Der Ustertag-Blick aus dem Weltall: Warum die Schweiz Mut braucht
Statt nur über lokale Geschichten zu sprechen, nahm Astrophysiker und Ex-Nasa-Direktor Thomas Zurbuchen die Zuhörer mit auf eine Reise ins Weltall – und verriet, welche drei Kräfte die Schweiz für ihre Zukunft benötigt.
Am sonnigen, aber eisig kalten Sonntagnachmittag feierte die Stadt Uster den traditionellen Ustertag. Der Anlass lockt jeweils Hunderte von Interessierten in die reformierte Kirche. Punkt 14 Uhr startete die erste Rede – doch Spannung herrschte schon viel früher …
… 13.15 Uhr: Die historisch uniformierten Männer und auch einige Frauen des Unteroffiziersvereins Uster stehen schon auf den Treppen vor der reformierten Kirche bereit. Zu ihrer Ausrüstung gehört unter anderem ein Kuhfell-Tornister – oder «Aff», wie er laut Sergeant Tobias Streiff, dem Zugführer, umgangssprachlich auch genannt wird. Auf diesem ist eine Mantelrolle geschnallt, auf der das Abzeichen eines Jagdhorns prangt.
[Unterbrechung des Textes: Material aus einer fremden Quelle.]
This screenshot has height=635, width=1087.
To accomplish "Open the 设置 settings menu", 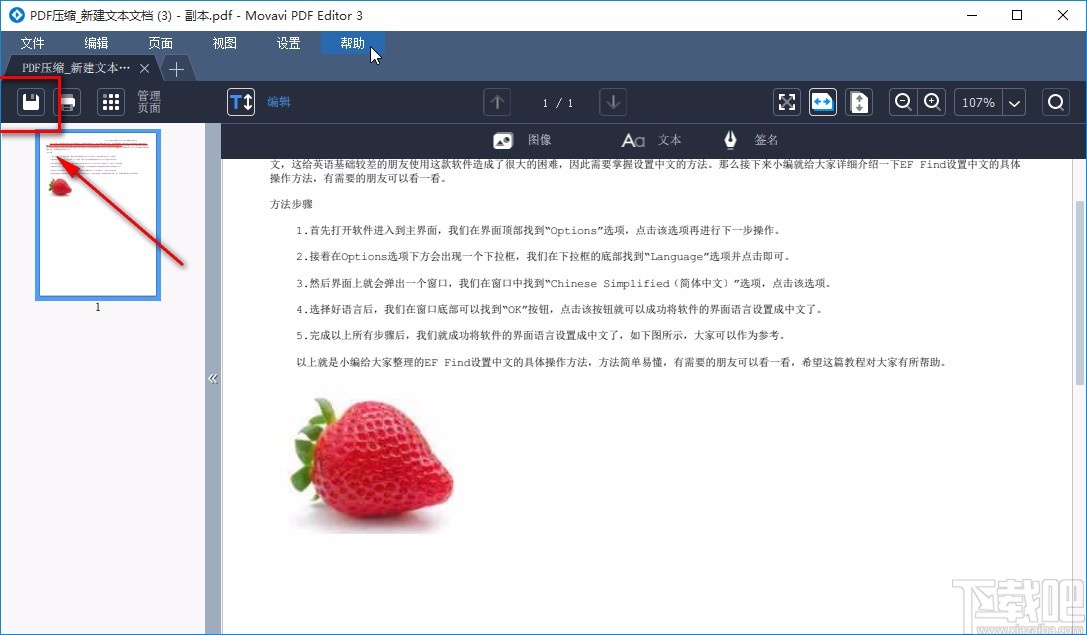I will (288, 43).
Streiff und die anderen Vereinsmitglieder sind heute vor der Kirche, um die Ehrenwache zur Begrüssung zu halten. Zwischen seinen Erklärungen muss der Sergeant immer wieder «stramm stehen», wenn wichtige Gäste passieren. «Indem wir unser Gewehr präsentieren, erweisen wir den Gästen die Ehre», erklärt er.